Plasmonic-induced molecular transfer and its perspectives in plant Science

Molecular transfer across cellular membranes into living cells represents a fundamental technical challenge for the biological sciences. Within the biomedical field, a variety of laser-based transfer methods have been explored and successfully applied. In the most abundant approach, a NIR fs laser is tightly focused on the cellular membrane. However, this approach is limited by the single-cell throughput. Plasmonic nanoparticles have proven as viable mediator to dramatically improve the throughput of laser-based molecular delivery within a process termed gold nanoparticle mediated (GNOME) photoinjection: membrane bound nanoparticles are illuminated by 532 nm, 850 ps laser pulses, leading to a confined nanoheater effect.
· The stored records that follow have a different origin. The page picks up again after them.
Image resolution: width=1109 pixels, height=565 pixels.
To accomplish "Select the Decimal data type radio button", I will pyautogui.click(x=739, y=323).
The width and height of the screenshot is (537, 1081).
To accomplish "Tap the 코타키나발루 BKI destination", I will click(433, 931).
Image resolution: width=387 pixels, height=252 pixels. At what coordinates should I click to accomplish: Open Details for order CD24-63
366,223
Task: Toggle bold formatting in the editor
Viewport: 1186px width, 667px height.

With careful selection of the process parameters, the effect is localized to tens of nanometers around the nanoparticles and can achieve efficient and gentle transient permeabilization of the cellular membrane using a scanning laser setup. Herein, we investigate GNOME laser transfection in the context of plant cells, which are a promising target for manipulation via genome editing for breeding purposes. For GNOME laser transfection, as well as for other laser-based delivery approaches, the plant's cell wall represents a major barrier for molecules above the size exclusion limit of about 40 to 60 kDa. Permeabilization of the cell wall requires high laser energy, which could raise concerns regarding the viability of the cells. The presented approach therefore includes the formation of protoplasts from climate chamber cultivated Nicotiana benthamiana plants in isotonic solution before incubation with the gold nanoparticles and laser illumination of the sample. We investigate the impact of different process parameters on the viability and delivery efficiency of marker molecules. The presented approach provides the basis for future vector free genome editing of plant cells.